-- Opening Marker --

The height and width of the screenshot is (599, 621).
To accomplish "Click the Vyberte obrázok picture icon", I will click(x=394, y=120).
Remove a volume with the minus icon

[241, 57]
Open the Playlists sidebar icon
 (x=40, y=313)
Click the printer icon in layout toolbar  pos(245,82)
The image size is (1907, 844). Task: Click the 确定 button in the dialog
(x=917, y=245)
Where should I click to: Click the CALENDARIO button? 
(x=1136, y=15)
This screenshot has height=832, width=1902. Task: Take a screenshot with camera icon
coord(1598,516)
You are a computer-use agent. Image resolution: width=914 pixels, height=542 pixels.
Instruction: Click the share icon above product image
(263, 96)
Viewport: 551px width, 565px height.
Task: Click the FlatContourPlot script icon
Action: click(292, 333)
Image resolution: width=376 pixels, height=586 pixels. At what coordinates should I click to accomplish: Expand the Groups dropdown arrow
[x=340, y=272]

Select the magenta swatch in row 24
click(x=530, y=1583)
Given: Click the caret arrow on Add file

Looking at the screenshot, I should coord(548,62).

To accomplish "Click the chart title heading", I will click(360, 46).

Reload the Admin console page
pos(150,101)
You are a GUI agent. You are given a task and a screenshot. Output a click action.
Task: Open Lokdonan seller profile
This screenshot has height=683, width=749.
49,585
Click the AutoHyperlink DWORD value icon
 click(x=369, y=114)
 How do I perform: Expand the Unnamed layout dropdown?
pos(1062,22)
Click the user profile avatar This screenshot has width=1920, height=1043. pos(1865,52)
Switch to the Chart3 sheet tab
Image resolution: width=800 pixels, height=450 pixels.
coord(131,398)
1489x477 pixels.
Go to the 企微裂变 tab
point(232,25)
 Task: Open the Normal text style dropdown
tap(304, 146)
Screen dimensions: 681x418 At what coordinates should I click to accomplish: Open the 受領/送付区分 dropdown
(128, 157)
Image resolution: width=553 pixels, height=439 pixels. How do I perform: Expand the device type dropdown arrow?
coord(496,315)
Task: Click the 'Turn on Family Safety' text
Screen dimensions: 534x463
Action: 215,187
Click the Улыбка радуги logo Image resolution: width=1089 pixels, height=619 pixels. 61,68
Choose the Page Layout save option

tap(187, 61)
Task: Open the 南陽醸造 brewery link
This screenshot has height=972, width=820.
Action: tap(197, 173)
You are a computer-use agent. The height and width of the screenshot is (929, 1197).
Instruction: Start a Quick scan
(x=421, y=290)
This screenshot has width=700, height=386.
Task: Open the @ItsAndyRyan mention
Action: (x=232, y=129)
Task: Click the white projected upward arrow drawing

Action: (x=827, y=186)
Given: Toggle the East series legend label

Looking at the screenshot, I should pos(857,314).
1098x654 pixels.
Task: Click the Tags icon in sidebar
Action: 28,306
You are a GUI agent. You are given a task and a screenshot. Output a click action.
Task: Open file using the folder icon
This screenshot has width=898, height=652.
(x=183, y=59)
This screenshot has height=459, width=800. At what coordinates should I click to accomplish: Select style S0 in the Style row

-- Closing Marker --

• [WHAT YOU SHOULD DO] Wherever a line in the listing contains the word "computer", copy that line out.

• [OUTPUT OF THE EXERCISE]
You are a computer-use agent. Image resolution: width=914 pixels, height=542 pixels.
You are a computer-use agent. The height and width of the screenshot is (929, 1197).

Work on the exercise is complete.